Der Titel „Jahre im Zoo“ ist programmatisch und ein Gleichnis für die Einsperrung im abgezäunten SED-Staat. Schon in Grünbeins 1994 erschienenem Band „Falten und Fallen“ gibt es drei Zoogedichte. Als weitere Referenzgröße hat man sich natürlich Rilkes „Panther“ zu denken: das edle Tier, dem die auferlegte Gefangenschaft zum Bestandteil des Selbst wird. Solche literarischen und werkimmanenten Bezüge müssen bei der Lektüre von Grünbeins Buch stets im Hinterkopf sein.

Neigung zu Altklugheit und prätentiösen Banalitäten

Der Autor wurde 1962 geboren. Die erzählte Zeit reicht bis zu seiner Einberufung zur Armee Anfang der 1980er Jahre. Die Erinnerungen sind chronologisch geordnet, ohne sich zu einer im strengen Sinne chronologischen Erzählung zu fügen. Grünbein nennt sie „ein Kaleidoskop“, nach dem optischen Spielzeug, dessen Kristalle ständig neue Muster bilden. Was wohl heißen soll, daß der Blick und der Bedeutungsgehalt der Erlebnisse sich mit der Zeit stetig ändern und der Autor das Recht hat, sie mit nachträglichen Assoziationen und Reflexionen zu verbinden.

Eindrückliche Passagen sind ihm besonders über die frühe Kindheit gelungen. „Aufgewachsen bin ich in einem alten Dresdner Mietshaus, das der Krieg begnadigt hatte; es gehörte jedenfalls nicht zu den zwanzig Prozent, die über  Nacht wie vom Erdboden verschluckt wurden“, beginnt er dieses Kapitel.
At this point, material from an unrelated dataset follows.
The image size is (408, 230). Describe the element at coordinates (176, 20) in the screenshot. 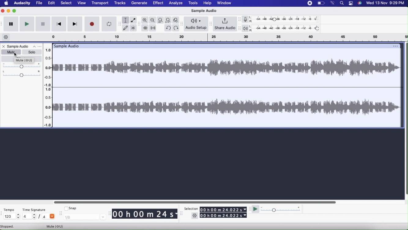

I see `Zoom toggle` at that location.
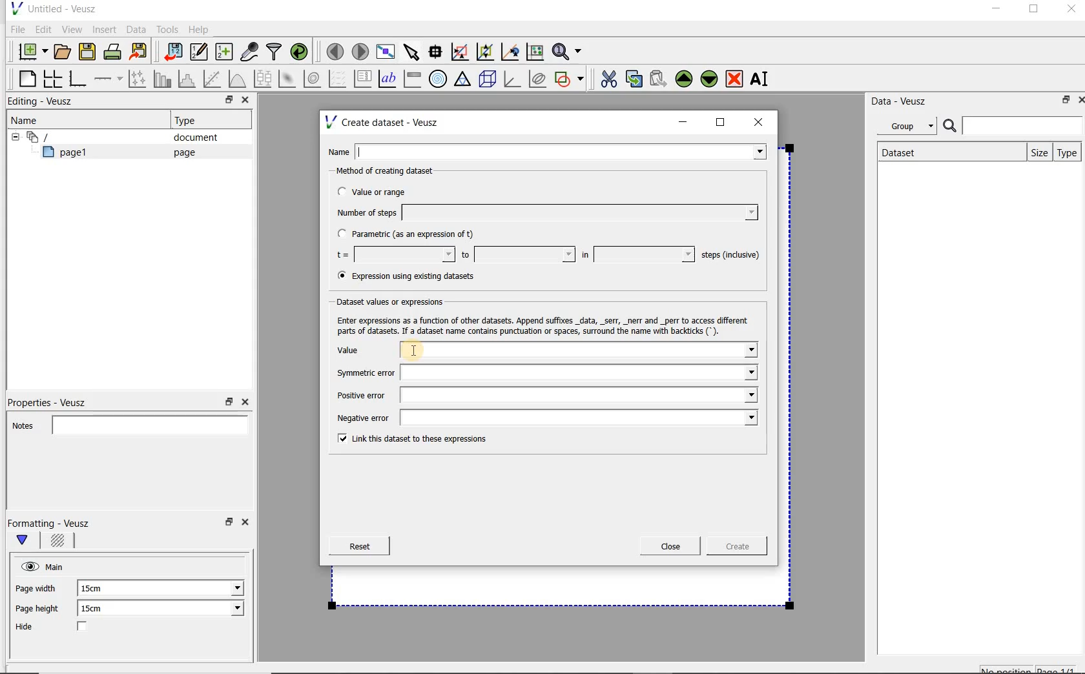 Image resolution: width=1085 pixels, height=674 pixels. I want to click on move to the previous page, so click(336, 50).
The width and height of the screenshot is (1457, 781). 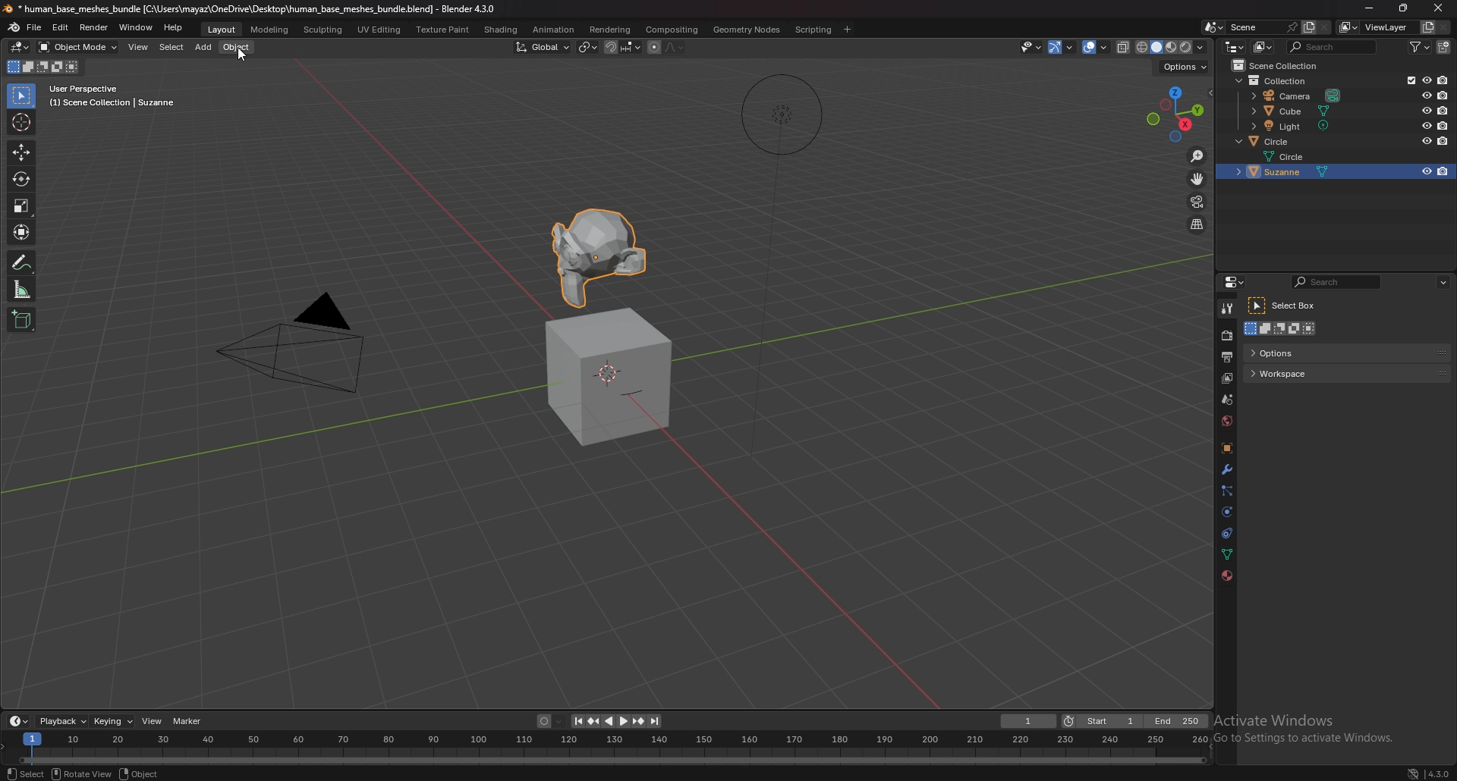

Aus dem Fischladen im Erdgeschoß des Wohnhauses roch es modrig nach Mangelwirtschaft und Ersatzprodukten statt nach Frischfisch. Fein geschildert sind die Spaziergänge mit dem Großvater an der Elbe, die zum Ostragehege führten, einer Auenlandschaft, deren goldgetöntes Licht Grünbein später auf einem Bild von Caspar David Friedrich in der Gemäldegalerie wiederfindet. An Stellen wie diesen wird die Bedeutung früher Eindrücke für die spätere Entwicklung ohne weiteres einsichtig. 

Das Verfahren erinnert an Walter Benjamins „Berliner Kindheit“, wo sich ebenfalls frühe Erinnerungen und Impressionen mit der Erkundung des Genius loci verbinden. Das Risiko, die Kindheit nachträglich zu überfrachten, ist freilich groß. Und Grünbein hat seit jeher eine Neigung zur Altklugheit, zur peremptorischen Behauptung großer Einsichten, die er weder durch Erfahrungen noch Originalität beglaubigt und deshalb zu prätentiösen Banalitäten geraten.

Man erfährt erstaunlich wenig über sein Inneres. Er ist weder ein großer Erzähler noch Menschengestalter oder Psychologe. Er wuchs, soviel kann man dem Buch entnehmen, als ein sensibles, grüblerisches Einzelkind auf, spürte früh eine Distanz zu den Gleichaltrigen, ohne ein ausgesprochener Außenseiter zu sein. Er schloß Freundschaften, fürchtete einen größeren Nachbarjungen, spielte Indianer und erkundete Müllplätze. Nichts davon fällt aus dem Rahmen und rechtfertigt die Charakterisierung der frühen Kindheit als „im Zoo“ verbracht.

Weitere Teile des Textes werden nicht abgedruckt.